Month: September 2013

Just How Important is Exercise for Western Society?

Recently I reviewed the National Center for Health Statistics data on the major causes of death in Western society. It was not surprising to find 4 of the top 7 were indications of chronic lifestyle-related conditions; heart disease, cancer, stroke, diabetes among the top 7 listed.  It is interesting to note, only 100 years ago, the leading causes of death were primarily infectious diseases such as pneumonia, tuberculosis, diarrhea, liver disease. As improvements in medicine and health care advanced, the incidence of the diseases reduced, only to be replaced by the choice of unhealthy lifestyles.

I bring this up because the majority of the unhealthy lifestyle related causes are preventable. According to The Healthy People 2010 review, physical activity or exercise, nutrition and stress management are considered the priority to optimal health and wellness and primary changes for longevity.  Data collected in the Healthy People review suggest that modest changes in physical activity  patterns and nutrition can prevent more than 400, 000 death annually! Modest changes in physical activity and increases in exercise are a small price to pay for illness prevention and premature causes of death.  Keep yourself healthy and well by continuing to incorporate exercise as part of your lifestyle.

 

For tips or more information on how to make changes to your exercise routine, please feel free to contact Kendra Kainz.

It’s Just Physics

By Personal Fitness Trainer Amber Walz Seattle Athletic Club Downtown

Physics is the science of matter and energy, intertwined with facets of everything that makes up the physical world. Force is proportional to the mass of something multiplied by the acceleration (f=ma). Every exercise you do is going to relate to how much force needs to be applied to overcome the inertia of the mass in order to create acceleration.

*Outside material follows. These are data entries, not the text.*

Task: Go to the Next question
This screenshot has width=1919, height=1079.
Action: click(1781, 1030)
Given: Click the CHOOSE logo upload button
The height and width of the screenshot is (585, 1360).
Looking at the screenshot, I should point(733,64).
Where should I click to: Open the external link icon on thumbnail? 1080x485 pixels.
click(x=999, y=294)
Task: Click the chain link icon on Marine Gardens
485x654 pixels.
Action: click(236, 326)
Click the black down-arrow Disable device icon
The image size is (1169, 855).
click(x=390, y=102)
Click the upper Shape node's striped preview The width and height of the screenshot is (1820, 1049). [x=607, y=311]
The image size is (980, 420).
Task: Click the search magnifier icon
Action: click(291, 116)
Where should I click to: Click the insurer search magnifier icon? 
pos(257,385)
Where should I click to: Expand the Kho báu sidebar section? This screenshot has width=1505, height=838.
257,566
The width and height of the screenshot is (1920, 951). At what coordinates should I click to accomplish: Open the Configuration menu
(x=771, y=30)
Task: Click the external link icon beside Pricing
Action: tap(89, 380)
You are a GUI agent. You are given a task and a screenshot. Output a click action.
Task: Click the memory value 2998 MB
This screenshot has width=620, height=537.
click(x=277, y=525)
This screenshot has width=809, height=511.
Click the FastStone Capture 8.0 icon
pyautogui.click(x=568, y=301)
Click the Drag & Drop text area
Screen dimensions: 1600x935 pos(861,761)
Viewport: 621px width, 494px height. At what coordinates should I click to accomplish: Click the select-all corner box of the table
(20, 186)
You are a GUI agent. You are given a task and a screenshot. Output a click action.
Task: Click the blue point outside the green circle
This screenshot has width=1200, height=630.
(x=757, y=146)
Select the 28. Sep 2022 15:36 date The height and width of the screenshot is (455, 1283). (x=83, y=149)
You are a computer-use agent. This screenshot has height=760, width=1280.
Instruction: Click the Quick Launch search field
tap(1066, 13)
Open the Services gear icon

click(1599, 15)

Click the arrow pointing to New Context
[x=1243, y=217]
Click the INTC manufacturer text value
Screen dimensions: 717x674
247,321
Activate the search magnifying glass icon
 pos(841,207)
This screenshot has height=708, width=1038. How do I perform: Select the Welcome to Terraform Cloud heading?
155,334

Gravity is fundamental to understanding kinesthetic principles that govern our bodies. Gravity is pulling on our bodies relative to where the fulcrum (pivot point) is located; usually this is at a joint. As an example, when performing a deadlift the fulcrum is at the pelvis and gravity is acting at the longest length of the lever (your head), so you would need to determine how much force would be need to be exerted to move whatever the weight is, or adjust how close the weight in your arms is relative to the body. The use of mechanical levers is used advantageously in the gym in equipment design like pulley systems and can be used in seesaw type lever mechanics by manipulating the lever arm so that you can maneuver a heavier weight at the opposite side of the fulcrum. This can be seen in dollies and tools like wrenches.

The rate of gravity at terminal velocity in free fall is 9.8m/s2. This gives us an understanding of how fast a weight will fall toward the ground once we have lifted it, how this will increase or decrease the difficulty of an exercise dependent on what position we are doing it in, and if we jump, fall, or throw something, what distance it will cover, in what time and with what force. We encounter another force that effects movement and that is friction, of greatest relevance, air resistance. A good example of the effect of air resistance is when we are running. The mechanical advantage is if there is less surface area for the air to hit. In this way, if we bend our knees and elbows at 90 degrees, we reduce the amount of surface area affected by air resistance. So, the study of kinesthetic mechanics dictates our movement through the atmosphere and has to account for both gravity and friction.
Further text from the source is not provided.